* [Try it]: From the line with "Task: Click the plus icon for Köhler Julia" to the line with "Task: Open the home icon in sidebar", retype every line exactly, including those two, and leave out the rest of the data below.

Data records
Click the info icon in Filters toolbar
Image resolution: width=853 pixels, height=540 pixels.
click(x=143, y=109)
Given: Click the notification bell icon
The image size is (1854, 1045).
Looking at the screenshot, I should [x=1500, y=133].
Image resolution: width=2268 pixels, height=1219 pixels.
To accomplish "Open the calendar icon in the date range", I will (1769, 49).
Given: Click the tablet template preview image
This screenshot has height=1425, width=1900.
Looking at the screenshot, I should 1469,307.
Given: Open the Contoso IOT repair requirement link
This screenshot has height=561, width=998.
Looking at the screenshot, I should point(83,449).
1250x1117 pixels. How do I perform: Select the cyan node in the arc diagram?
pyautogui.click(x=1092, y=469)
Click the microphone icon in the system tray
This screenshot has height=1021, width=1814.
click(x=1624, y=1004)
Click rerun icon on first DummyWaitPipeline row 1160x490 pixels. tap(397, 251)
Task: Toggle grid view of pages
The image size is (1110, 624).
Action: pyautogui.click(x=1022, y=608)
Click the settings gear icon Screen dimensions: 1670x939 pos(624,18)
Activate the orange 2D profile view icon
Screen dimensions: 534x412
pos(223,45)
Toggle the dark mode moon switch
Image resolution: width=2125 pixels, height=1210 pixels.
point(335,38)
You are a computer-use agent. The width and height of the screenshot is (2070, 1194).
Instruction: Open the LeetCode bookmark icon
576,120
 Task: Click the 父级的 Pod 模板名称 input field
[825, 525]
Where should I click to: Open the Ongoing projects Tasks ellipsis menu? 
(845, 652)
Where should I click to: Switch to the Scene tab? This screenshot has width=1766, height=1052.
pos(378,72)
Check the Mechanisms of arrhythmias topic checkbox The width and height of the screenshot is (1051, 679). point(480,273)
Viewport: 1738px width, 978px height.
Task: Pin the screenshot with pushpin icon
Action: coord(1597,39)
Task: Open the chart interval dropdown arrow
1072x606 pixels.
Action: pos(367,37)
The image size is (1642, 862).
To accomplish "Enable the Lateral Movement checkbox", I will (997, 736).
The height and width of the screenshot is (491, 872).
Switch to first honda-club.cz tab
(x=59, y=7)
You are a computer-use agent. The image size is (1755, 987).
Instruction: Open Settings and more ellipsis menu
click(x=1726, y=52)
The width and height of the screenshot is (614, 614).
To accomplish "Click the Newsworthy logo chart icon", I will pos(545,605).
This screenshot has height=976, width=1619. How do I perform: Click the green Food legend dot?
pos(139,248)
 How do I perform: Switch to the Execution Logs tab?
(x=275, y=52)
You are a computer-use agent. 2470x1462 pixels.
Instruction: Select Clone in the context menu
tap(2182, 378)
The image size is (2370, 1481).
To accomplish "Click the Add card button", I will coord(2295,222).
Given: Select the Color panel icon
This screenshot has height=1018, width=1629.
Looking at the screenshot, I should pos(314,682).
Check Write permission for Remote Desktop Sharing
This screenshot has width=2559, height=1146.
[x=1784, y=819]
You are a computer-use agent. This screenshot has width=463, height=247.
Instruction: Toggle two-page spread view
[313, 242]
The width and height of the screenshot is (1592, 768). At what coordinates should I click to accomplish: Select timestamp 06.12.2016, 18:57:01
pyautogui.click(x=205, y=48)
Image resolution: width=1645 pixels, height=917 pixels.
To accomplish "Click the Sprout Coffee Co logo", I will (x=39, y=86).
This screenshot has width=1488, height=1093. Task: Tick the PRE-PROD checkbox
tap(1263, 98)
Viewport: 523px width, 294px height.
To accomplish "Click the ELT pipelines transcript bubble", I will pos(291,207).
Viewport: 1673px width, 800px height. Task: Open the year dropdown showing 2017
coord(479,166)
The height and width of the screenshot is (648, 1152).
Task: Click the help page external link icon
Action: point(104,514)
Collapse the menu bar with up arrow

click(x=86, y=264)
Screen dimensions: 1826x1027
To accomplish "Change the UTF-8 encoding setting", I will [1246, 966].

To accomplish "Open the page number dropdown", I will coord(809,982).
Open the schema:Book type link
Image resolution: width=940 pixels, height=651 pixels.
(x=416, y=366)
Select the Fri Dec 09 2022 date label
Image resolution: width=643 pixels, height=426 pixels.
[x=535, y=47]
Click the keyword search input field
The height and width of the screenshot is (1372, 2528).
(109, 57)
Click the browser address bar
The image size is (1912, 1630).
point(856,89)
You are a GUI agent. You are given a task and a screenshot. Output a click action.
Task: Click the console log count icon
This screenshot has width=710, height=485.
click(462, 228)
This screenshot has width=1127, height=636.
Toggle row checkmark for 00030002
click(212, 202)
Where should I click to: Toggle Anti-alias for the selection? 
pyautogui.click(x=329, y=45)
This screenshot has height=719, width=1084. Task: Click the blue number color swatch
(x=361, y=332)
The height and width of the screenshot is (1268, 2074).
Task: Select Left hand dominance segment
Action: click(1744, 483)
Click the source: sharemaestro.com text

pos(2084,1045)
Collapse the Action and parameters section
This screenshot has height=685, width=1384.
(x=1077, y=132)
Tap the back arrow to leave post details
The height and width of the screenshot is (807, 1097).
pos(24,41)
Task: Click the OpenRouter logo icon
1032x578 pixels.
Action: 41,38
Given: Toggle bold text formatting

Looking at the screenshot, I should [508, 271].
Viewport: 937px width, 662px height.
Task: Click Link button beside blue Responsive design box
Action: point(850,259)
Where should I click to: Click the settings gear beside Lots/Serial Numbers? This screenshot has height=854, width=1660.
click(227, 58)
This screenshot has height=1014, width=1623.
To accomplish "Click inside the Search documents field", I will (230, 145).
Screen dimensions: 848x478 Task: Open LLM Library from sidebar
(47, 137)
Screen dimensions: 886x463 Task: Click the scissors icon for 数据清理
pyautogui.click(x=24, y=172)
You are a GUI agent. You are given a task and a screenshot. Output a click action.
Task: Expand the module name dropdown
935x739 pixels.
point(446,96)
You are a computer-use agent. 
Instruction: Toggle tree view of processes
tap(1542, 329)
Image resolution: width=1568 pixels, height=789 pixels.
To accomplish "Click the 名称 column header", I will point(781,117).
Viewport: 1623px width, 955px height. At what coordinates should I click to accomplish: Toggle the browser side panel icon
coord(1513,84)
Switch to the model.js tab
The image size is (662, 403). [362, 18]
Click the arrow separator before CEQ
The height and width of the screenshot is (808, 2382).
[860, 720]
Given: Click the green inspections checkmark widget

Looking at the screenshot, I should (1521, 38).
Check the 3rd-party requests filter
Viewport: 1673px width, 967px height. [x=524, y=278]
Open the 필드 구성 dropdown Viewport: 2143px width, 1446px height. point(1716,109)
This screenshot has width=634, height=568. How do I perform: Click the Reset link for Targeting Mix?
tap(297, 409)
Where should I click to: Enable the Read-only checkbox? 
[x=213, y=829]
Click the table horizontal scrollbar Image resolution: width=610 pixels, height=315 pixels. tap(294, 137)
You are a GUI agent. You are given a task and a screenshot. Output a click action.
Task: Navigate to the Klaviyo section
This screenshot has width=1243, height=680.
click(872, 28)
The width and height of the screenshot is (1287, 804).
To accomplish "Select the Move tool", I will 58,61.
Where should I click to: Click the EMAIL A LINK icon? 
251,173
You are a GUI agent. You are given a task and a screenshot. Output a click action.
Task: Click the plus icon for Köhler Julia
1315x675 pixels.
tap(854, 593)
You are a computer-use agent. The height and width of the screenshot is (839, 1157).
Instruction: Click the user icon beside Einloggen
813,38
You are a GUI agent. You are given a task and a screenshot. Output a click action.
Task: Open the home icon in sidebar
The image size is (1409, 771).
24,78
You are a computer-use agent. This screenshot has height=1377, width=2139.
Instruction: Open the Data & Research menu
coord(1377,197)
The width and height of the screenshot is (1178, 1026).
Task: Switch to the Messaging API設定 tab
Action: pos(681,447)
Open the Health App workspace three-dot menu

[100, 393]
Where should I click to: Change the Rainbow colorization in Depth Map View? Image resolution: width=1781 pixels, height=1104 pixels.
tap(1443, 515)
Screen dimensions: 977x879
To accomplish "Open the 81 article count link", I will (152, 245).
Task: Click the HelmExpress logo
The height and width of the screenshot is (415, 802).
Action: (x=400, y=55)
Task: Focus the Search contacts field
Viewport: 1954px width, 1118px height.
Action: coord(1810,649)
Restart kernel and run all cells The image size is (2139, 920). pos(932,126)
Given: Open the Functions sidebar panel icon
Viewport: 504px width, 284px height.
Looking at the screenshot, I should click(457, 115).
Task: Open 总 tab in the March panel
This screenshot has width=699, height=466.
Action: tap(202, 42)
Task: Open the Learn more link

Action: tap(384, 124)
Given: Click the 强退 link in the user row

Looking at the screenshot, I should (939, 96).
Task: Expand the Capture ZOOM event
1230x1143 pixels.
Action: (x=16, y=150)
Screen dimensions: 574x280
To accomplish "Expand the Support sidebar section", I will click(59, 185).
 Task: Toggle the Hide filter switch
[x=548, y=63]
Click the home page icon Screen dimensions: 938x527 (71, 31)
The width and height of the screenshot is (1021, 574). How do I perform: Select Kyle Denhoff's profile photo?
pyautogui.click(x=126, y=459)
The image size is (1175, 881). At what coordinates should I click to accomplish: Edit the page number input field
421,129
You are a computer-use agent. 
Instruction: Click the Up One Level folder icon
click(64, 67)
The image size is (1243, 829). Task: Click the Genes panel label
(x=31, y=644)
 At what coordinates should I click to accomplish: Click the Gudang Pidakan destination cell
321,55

* [Written response]:
Task: Click the plus icon for Köhler Julia
1315x675 pixels.
tap(854, 593)
You are a computer-use agent. The height and width of the screenshot is (839, 1157).
Instruction: Click the user icon beside Einloggen
813,38
You are a GUI agent. You are given a task and a screenshot. Output a click action.
Task: Open the home icon in sidebar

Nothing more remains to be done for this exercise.